Nash fue precisamente eso: una mente maravillosa, brillante, genial. Su carácter introvertido contrastó con una extraordinaria capacidad para las matemáticas, convirtiéndose pronto en una figura relevante en este campo. Destacó su teoría conocida como el Equilibrio de Nash, según la cual cada jugador obtendrá mejor resultado si comparte su estrategia con el resto. De este modo, todos lograrán beneficios, evitando una común obstaculización que, al cabo, terminaría suprimiéndolos mutuamente. Una suerte de competencia imperfecta, aplicable a la actividad empresarial y las relaciones laborales, que le valió el reconocimiento internacional y, a la postre, el Nobel. Además, sus estudios en el área de la teoría de ecuaciones diferenciales no lineales parciales le permitieron que este año fuese distinguido, junto a Louis Nirenberg, con el premio Abel, el de mayor prestigio en el área de las matemáticas.

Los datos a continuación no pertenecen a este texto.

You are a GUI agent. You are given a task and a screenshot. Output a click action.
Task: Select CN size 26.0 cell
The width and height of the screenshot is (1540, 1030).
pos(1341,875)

 El Equilibrio de Nash se llevó a la práctica con agudeza en la película de Howard. Un grupo de amigos en un bar se fija en una bella chica rubia, acompañada, a su vez, de otro grupo de amigas. Todos los chicos quieren ligar con la rubia, sin atender a las otras, aplicando las teorías de Adam Smith, el padre de la Economía: en la competencia, la ambición individual favorece al bien común. Entonces, Nash expone la suya. Si todos van a por la rubia, se estorbarían mutuamente, perdiendo la partida; después, claro, lo intentarían con las amigas, quienes, ofendidas, los ignorarían, pues a nadie le gusta ser segundo plato. Ahora bien, ¿y si nadie va a por la rubia?... No habría obstáculo ni ofensa, sino victoria.

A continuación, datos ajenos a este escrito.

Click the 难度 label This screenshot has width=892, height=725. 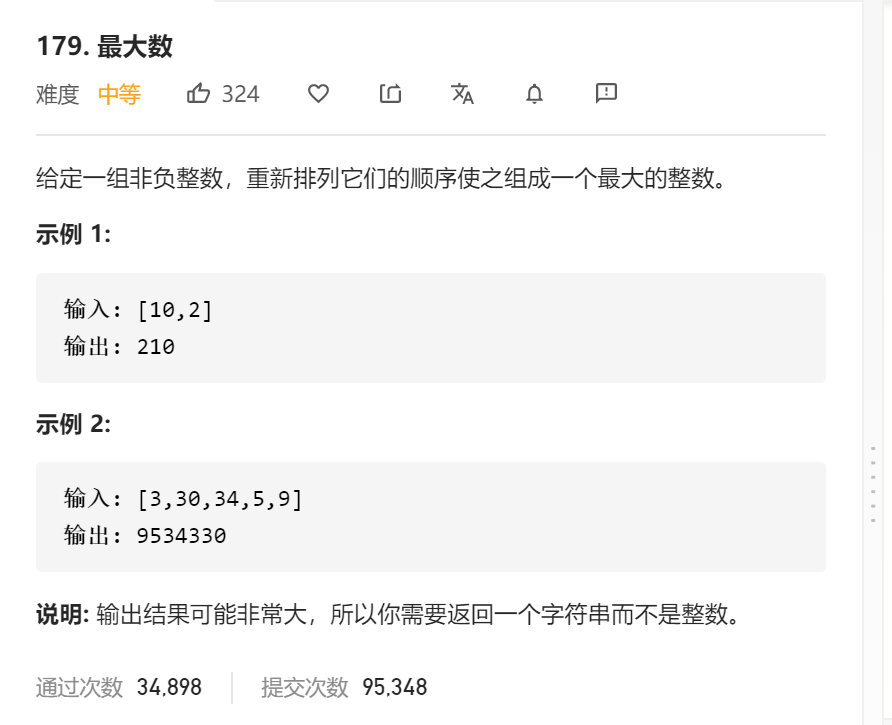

Nash contrajo matrimonio en 1957 con una de sus alumnas del MIT, Alicia. Las sospechas motivadas por su extraño comportamiento —peor de lo habitual—, derivaron en un reconocimiento psiquiátrico y en un diagnóstico de esquizofrenia en 1958. Creía ser víctima de una conspiración comunista, conducida por agentes infiltrados que lo perseguían. Pasó por varios centros, abandonándolos bajo una fuerte prescripción de medicamentos. Sin embargo, este tratamiento nublaba su privilegiada mente, impidiéndole pensar o razonar con fluidez, comprimiendo su lucidez intelectual y sus dotes matemáticas. Dejó el tratamiento, y las alucinaciones volvieron. Cuando su esposa y su hijo se disponían a marcharse del hogar familiar, cuando estaba previsto su nuevo internamiento, en ese instante, a un paso de perderlo todo, Nash percibió la línea, su asombrosa mente pudo apreciar la diferencia entre realidad y ficción. A partir de ahí, se propuso resolver por su cuenta su problema psiquiátrico, aprendiendo, poco a poco, y con tiempo, a vivir con sus alucinaciones, ignorándolas. Una proeza que parece desvirtuar la gravedad de la enfermedad y su dificultad para superarla. Nash dominó la enfermedad usando sus facultades analíticas y resolutivas, su control sobre la consciencia y la lógica. Su destreza metódica y su inteligencia superior.

La lucha, los incuestionables inconvenientes médicos, a medida que los fortalecían, minaban a John y Alicia. Las repercusiones de la batalla pasaban factura al matrimonio. Hubo encuentros y desencuentros, separaciones y reconciliaciones. Aunque el amor, ese fuego germinador cuyo poder eclipsa el impulso de todo escollo natural o artificial, humano o divino, también supo cómo derrotar a la enfermedad. O quizá fuese su única arma. Que, por sí solas, esas talentosas cualidades cerebrales no sirvieran de nada sin la paradoja del amor… Y que el Destino guiase ese amor, gestándolo y arrebatándolo, como teje la fortuna y la tragedia de los hombres, equilibrando su mutua necesidad, para que todos ganen. Por eso John y Alicia vivieron, combatieron y murieron unidos, sometidos por el Destino, marcados por la felicidad y la fatalidad. Porque sólo el Destino, señor y donador de sentimientos, es capaz de desentrañar las complejas ecuaciones del amor.